Suppose $X$ and $Y$ are independent random variables with $X ~ \sim Pareto(\theta_x, c),\ Y \sim Pareto(\theta_y, c)$, where the p.d.f. of $Pareto(\theta, c)$ is
\begin{align} f(t) = \begin{cases} \frac{\theta c^\theta}{t^{\theta+1}} & t \geq c \\ 0 & \text{otherwise} \end{cases} \end{align}
and c.d.f. is
\begin{align} F(t) = \begin{cases} 1 - \frac{c^\theta}{t^\theta} & t \geq c \\ 0 & \text{otherwise} \end{cases} \end{align}
In this settings, I'd like to derive $P(XY > z)$ for some $z > c$.
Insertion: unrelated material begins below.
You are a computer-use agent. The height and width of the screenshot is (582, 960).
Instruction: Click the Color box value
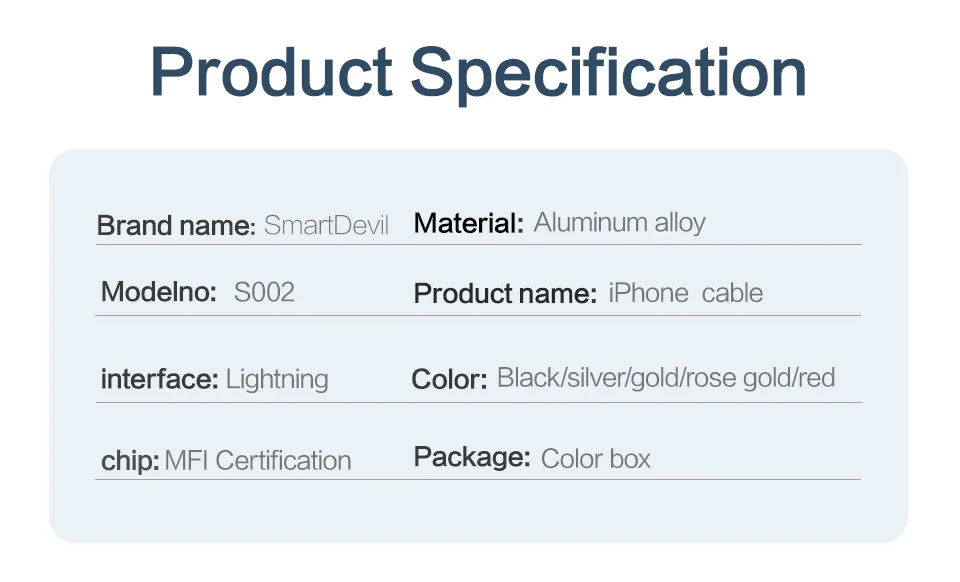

Using independence of $X$ and $Y$,
\begin{align} P(XY > z) &= \int_{c}^\infty f_X(x) [1-F_Y(\frac{z}{x})] \ dx \\ &= \cfrac{\theta_x \theta_y c^{\theta_x+\theta_y}}{z^{\theta_y}} \int_{c}^\infty x^{\theta_y - \theta_x - 1} \ dx \end{align}
It looks like the integral part will diverge in some parameter settings.
My question is: why $P(XY > z)$ cannot be appropriately defined in such cases? My calculation is not correct at some point?